When Clifton Hilton decided to quit drinking this month, he called a residential drug and alcohol detoxification center in this coastal Maine city on a Friday afternoon and was told a bed was available for him.

By Christine Vestal

When Clifton Hilton decided to quit drinking this month, he called a residential drug and alcohol detoxification center in this coastal Maine city on a Friday afternoon and was told a bed was available for him. But by the time he arrived on a bus from Bangor the next morning, the bed had been taken.

 

“I just walked the streets for five days,” Hilton said. It wasn’t until Wednesday that the Portland detox facility, the Milestone Foundation, had an open bed for him.

 

Hilton, 70, is more fortunate than most of Maine’s growing number of low-income seniors with a drug or alcohol abuse problem. He was able to find help for his alcohol addiction and said he expects to secure a spot at Milestone’s sober housing facility in Old Orchard Beach once he gets “straightened out.”

 

As the nation’s opioid addiction epidemic expands, older adults in Maine and other states face mounting barriers to getting help for abuse of alcohol and opioid painkillers — not the least of which is finding they are squeezed out of scarce treatment facilities by younger people with prescription drug or heroin habits.

 

And that’s only if they seek help.
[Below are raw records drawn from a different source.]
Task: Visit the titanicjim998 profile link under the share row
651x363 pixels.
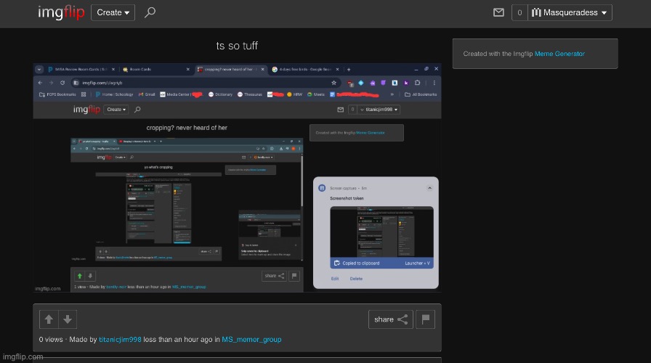Action: coord(120,340)
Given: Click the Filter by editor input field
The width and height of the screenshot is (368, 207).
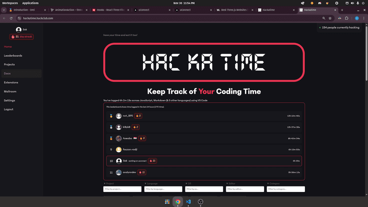Looking at the screenshot, I should (245, 189).
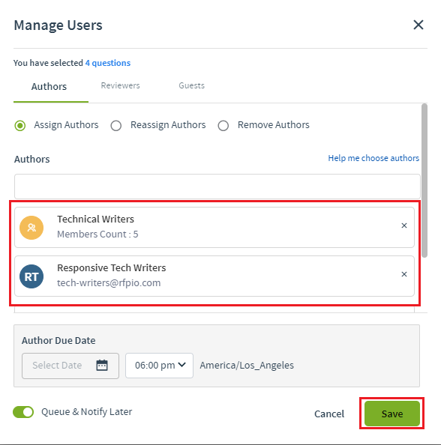This screenshot has height=445, width=441.
Task: Remove Technical Writers from authors list
Action: [404, 225]
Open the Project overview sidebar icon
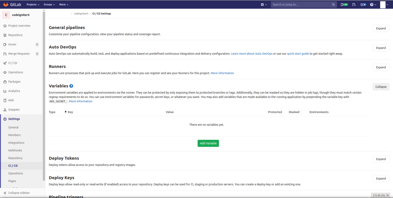 click(x=5, y=26)
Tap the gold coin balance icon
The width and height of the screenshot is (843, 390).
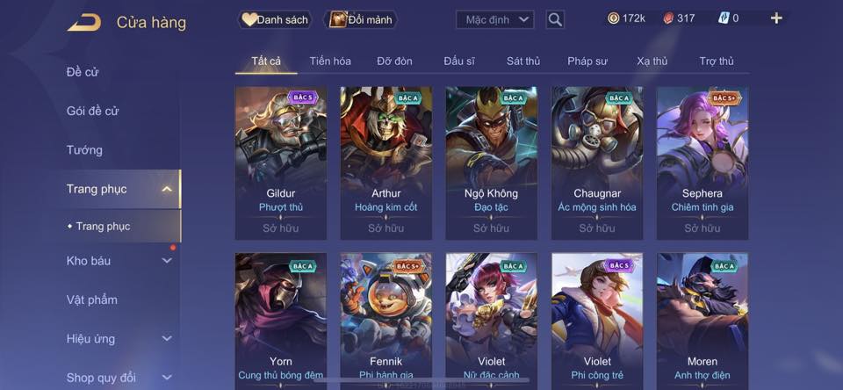point(613,18)
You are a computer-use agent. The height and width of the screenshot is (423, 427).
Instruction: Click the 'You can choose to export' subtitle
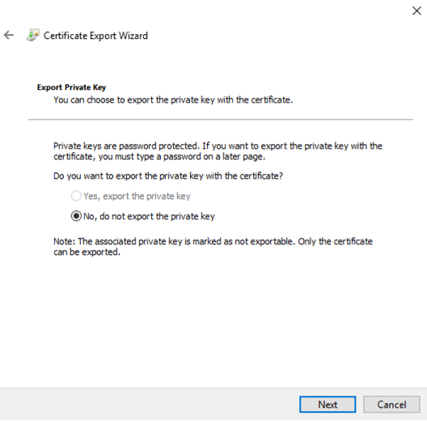173,100
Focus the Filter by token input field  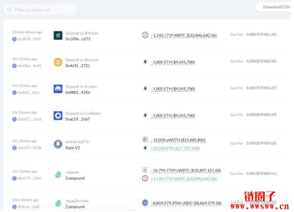point(40,10)
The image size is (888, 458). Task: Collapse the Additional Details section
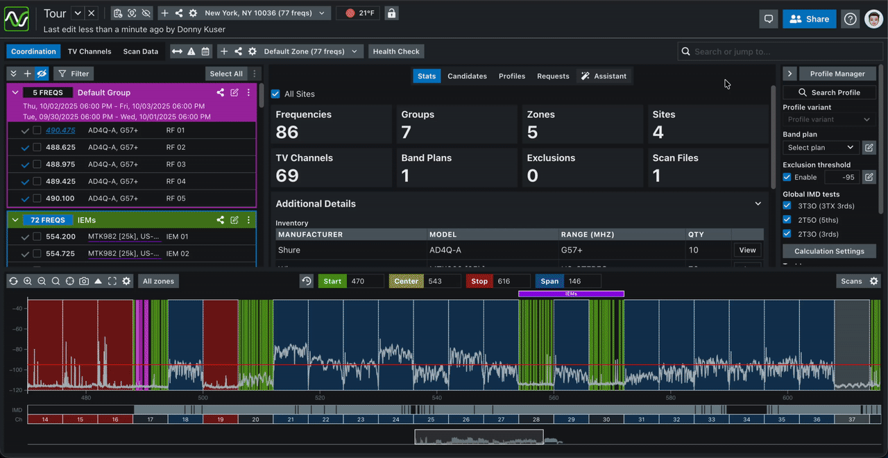(758, 204)
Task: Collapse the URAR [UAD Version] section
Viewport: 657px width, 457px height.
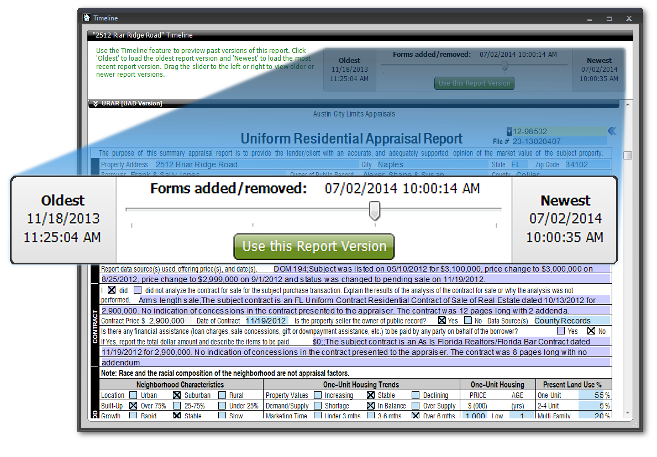Action: (96, 103)
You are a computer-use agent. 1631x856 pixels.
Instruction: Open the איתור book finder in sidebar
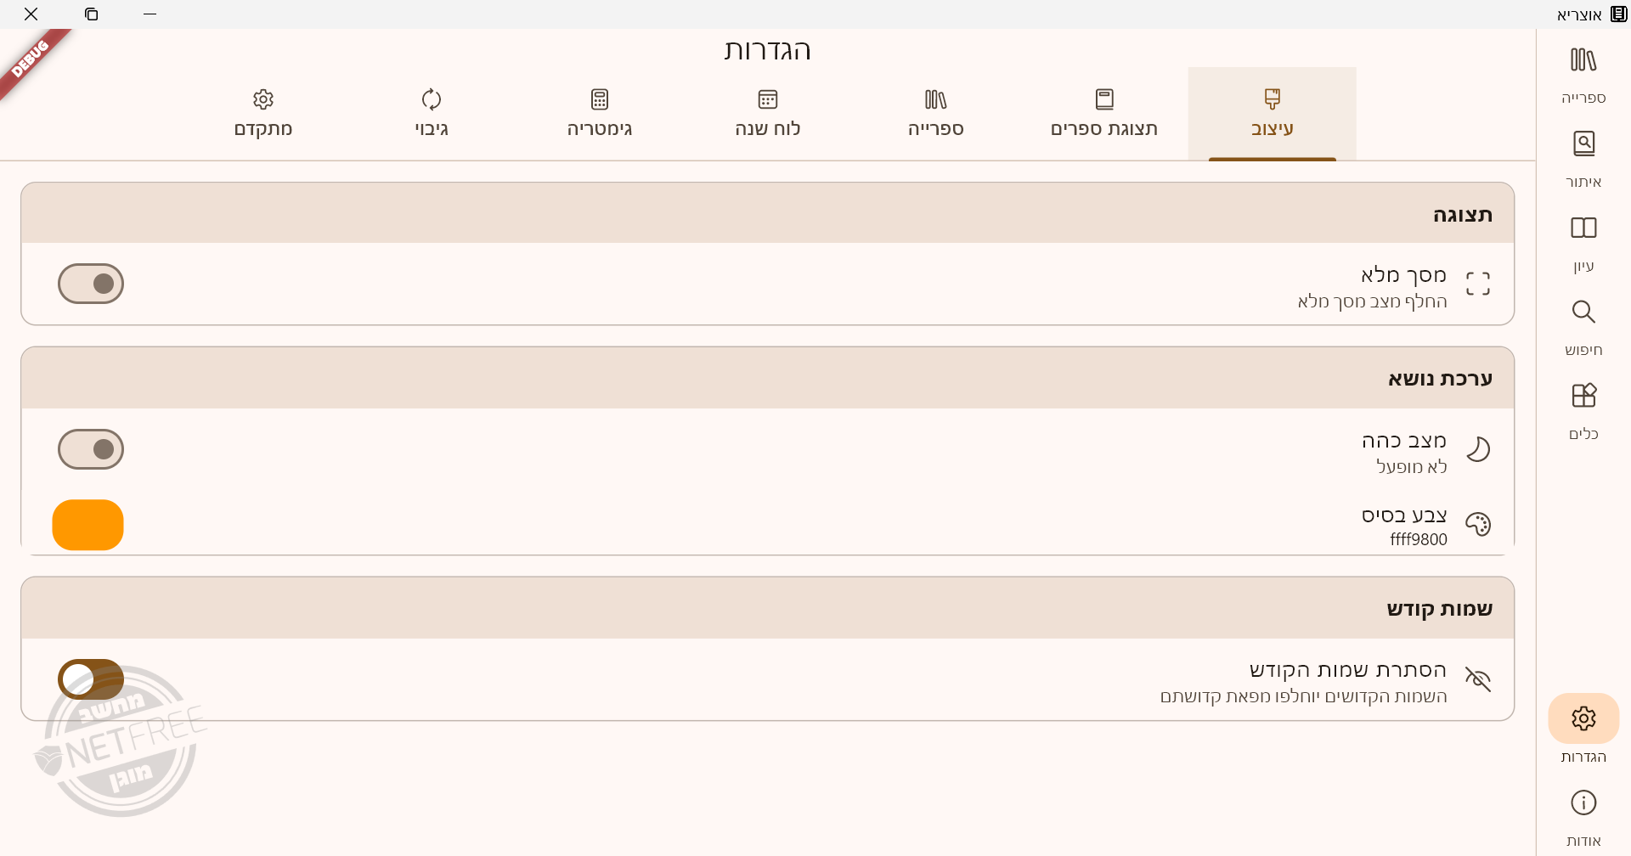coord(1583,157)
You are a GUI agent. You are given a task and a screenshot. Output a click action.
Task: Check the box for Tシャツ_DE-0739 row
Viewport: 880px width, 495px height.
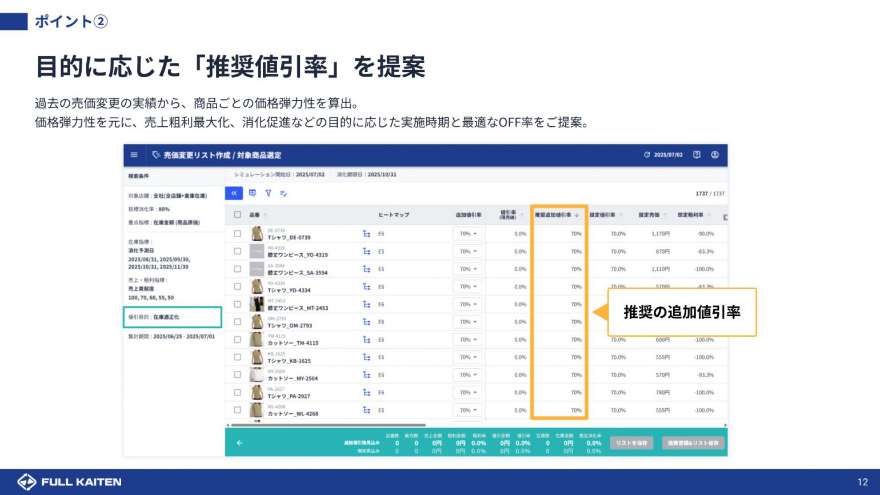tap(237, 234)
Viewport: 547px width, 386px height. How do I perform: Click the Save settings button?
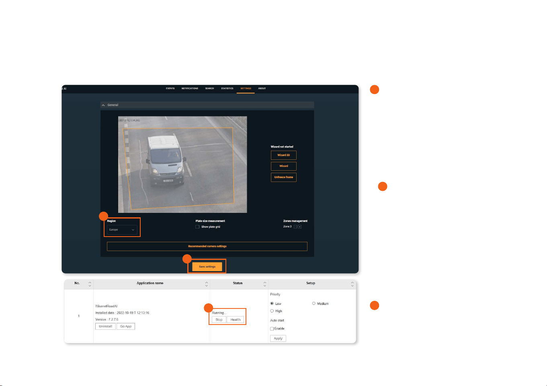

Many older Americans are reluctant to ask for it out of shame of being an addict at this point in their lives — creating what addiction experts call a silent epidemic.

 

The silent epidemic also distorts the true toll that addiction has on the nation. Drug-related deaths of the elderly are often undercounted because it’s assumed on death certificates that they died of their age-related illness, not an overdose of pain pills, said Dr. Andrew Kolodny, who runs a New York-based group of addiction treatment centers.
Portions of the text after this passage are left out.